Marie Antoinette - Review

Marie Antoinette 
By David Adjmi

Directed by Rachel Baring

Performed by Elisa Armstrong, Jessica Tanner, Eleanor Howlett, Heath Ivey-Law, Gabriel Partington and Conor Gallacher

Lighting Design by John Collopy
Set and Costume Design by Eloise Kent
Sound by Linton Wilkinson
Composition by Claire Ewing

West Wing Studio 2 – Northcote Town Hall
5 – 15 July 2018

Beautifully staged with design by Eloise Kent, competently directed by Rachel Baring and peopled with characters amalgamated by skilled actors Marie Antoinetteis a fascinating and insightful work.  Although a highly stylized it does bring us closer to the sense of Marie Antoinette as a very real person.
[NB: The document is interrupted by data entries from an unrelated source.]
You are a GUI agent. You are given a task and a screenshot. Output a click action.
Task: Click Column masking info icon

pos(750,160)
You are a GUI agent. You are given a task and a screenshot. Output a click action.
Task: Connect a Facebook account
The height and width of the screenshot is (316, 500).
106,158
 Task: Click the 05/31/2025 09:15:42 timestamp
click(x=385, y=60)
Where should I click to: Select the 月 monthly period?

The space – West Wing Studio 2 - at the Northcote Town Hall is a great little black box with just the right kind of flexibility.  However there are times when a number of actors over project - vocalizing way too much gusto for the size of the area and number of audience. Over projection can be due to performers thinking that they are not getting the appropriate message across or perhaps due to feeling the audience is not really listening to them.

Some of the production values are excellent for example the costumes and wigs designed by Eloise Kent.  Movement from scene to scene is dealt with competently and smoothly.   And in the early scene Eleanor Howlett brings a lively fresh joyful sense of play on stage with her.

All cast members are trained and experienced and do a great job.  However,
subtlety and variation are missing as the evening progresses..  The work seems to be pitched at the same level and tempo from about midway through.  For me, this suggests, way to little rehearsal time.  There is no evidence that the extremes of the work have been explored in rehearsal.   This production needs to do more to convey the dramatic life and death concerns of the text by American playwright David Adjmi.  Strangely the acting becomes flat and neutral - not what could be expected from a work that was produced by Steppenwolf in New York.

Marie Antoinette requires a more dynamic approach to fully succeed and ‘pack the punch’ it truly could.

Now-days too much Theatre is under- rehearsed.  Even with the flag-ship companies we, too often, arrive at opening nights where works are precariously balanced between not being ready and almost being ready.   As a reviewer I often feel required to sense the potential for growth and to write of what can and probably will be realized in future performances.  With a season as short as the one set for Marie Antoinettethere is really not enough time for all actors to achieve their personal best by the last performance if the rehearsal period is inadequate.

(I saw the last performance.)

I would love to see this work restaged after a really gutsy period of work-shopping the imbedded ideas.  Certainly a troupe of performers who are dedicated to their craft and have a future.